Elle désigne la cuve en minerais cristallin. La substance à l’intérieur émet une impulsion, un spasme à l’approche de son bras. L’éther s’étale contre la paroi transparente, prisonnière, ne demandant qu’à en sortir.

— Alors faites ça pour vous ! s’énerve Savi en se levant à son tour. Vous ne vous souvenez pas de votre vie précédente, mais je peux vous montrer vos notes. Avec vos capacités et du travail, je ne désespère pas que vous m’aidiez à trouver la solution pour développer des Sauvegardes.

— Pourquoi y tenez-vous tant ? Vous trouvez que notre situation est enviable, à Ern Huysmans et moi ?

— Vous êtes immortels. Vous ne vous rendez pas compte de ce que cela représente ? demande Savi d’une voix plus douce, plus passionnée aussi.

Alma peut sentir le feu intérieur qui la dévore, comme une flamme ardente qu’elle essaie de contenir. Mais la chercheuse est décidément bien expressive aux yeux de la Synthétique.

— Rien ne peut vous tuer. Une balle dans la tête, une lame dans le ventre, une bombe pourrait exploser que votre corps se recomposerait aussitôt ! s’enflamme-t-elle. Et il vous suffirait d’un simple mouvement de la main pour détruire votre agresseur. Le temps n’a pas d’emprise sur vous. A l’exception bien sûr de…

Elle marque une hésitation, comme désireuse de ne pas froisser Alma, ou plutôt de ne pas froisser ses propres désirs, la projection divine qu’elle se fait de l’immortalité.

— A l’exception de ma conscience, qui risque de s’effriter, termine Alma à sa place.

— Oui. Vous avez bien vu ce qui arrive à monsieur Huysmans. Il risque de vous arriver la même chose, ajoute Savi, peinée. Vous allez perdre votre conscience petit à petit, votre mémoire à court terme. Et alors tout sera fini, on ne pourra plus rien pour vous, pour monsieur Huysmans, et le projet des Sauvegardes pourrait ne pas voir le jour de mon vivant…
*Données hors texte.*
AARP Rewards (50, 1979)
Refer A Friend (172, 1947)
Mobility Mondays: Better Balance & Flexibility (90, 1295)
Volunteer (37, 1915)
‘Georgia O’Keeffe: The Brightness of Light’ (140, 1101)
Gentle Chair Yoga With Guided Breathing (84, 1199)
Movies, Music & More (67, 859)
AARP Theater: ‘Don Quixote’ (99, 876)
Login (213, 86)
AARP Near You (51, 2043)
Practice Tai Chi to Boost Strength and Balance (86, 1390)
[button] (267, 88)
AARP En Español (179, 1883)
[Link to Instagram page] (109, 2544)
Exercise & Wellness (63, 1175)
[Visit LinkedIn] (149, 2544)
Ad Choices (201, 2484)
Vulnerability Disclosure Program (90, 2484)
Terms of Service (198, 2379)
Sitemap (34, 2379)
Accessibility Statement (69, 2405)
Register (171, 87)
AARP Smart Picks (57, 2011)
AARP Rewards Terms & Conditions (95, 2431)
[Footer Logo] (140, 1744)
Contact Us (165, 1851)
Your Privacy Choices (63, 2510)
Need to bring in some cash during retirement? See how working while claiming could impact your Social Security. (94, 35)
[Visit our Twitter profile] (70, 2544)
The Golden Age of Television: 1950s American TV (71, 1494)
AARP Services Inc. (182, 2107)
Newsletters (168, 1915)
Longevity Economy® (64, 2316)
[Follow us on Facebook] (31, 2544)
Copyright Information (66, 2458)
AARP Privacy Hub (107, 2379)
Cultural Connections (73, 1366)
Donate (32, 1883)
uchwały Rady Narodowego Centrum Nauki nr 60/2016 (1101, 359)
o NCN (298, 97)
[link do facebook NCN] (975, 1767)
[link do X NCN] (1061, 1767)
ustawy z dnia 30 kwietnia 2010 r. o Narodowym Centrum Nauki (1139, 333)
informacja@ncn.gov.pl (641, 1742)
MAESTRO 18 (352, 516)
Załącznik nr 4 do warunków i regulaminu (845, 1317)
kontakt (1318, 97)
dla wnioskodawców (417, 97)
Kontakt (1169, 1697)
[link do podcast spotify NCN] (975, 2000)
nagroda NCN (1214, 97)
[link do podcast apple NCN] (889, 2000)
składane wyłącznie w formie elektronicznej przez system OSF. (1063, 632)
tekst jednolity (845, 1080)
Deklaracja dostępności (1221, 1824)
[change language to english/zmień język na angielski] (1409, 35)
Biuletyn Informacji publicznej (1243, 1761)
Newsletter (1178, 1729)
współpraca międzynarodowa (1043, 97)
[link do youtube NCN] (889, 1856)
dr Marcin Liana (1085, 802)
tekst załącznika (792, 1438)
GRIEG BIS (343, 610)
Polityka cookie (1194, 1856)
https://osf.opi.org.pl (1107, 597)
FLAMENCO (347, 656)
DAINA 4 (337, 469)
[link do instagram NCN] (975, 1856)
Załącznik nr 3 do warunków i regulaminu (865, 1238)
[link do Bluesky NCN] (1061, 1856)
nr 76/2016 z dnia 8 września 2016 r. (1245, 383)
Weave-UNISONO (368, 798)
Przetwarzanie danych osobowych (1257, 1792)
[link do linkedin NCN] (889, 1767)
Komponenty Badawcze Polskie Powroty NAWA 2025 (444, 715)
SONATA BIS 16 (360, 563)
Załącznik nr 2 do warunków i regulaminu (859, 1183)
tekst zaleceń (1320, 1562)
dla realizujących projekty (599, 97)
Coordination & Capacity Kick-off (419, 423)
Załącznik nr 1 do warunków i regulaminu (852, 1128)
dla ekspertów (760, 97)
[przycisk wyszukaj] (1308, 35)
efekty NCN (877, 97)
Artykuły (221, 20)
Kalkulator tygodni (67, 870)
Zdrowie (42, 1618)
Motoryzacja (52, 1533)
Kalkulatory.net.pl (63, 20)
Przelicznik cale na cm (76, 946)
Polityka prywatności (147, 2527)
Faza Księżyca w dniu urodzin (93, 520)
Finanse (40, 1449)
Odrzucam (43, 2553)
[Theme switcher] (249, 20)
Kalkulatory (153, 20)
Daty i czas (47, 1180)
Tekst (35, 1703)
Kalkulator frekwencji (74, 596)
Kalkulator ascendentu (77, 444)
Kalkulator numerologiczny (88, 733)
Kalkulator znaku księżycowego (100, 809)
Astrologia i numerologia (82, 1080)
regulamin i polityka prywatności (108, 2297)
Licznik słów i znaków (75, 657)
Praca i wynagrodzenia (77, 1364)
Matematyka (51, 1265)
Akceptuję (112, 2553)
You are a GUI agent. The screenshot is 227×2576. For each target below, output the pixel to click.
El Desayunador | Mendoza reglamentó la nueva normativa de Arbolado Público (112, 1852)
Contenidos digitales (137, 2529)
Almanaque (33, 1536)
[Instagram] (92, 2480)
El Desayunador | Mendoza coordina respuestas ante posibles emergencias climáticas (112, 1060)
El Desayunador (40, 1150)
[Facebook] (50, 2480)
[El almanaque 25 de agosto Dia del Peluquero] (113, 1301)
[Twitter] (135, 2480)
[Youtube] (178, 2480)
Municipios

Alma trouve fascinant ce passage de la frénésie contenue à l’amertume profonde. Cette faculté de Savi à éprouver de l’exaltation par la seule force des mots et de la pensée, de plonger dans une inquiétude palpable en se projetant dans un avenir hypothétique. Si elle en était capable, la Synthétique éprouverait surement de la jalousie face à une telle densité émotionnelle. A la place, elle doit reconnaître que cela lui inspire une certaine forme de respect, et lui apporte un divertissement bienvenu. L’espace d’un instant, elle en a oublié les sentiments qui l’attendent dans la cuve éthérique et pour cela elle lui en serait presque reconnaissante.

— Vous avez beaucoup de chance, Savi. Très bien, allons voir ces notes. Au moins cela aura-t-il le mérite de m’occuper.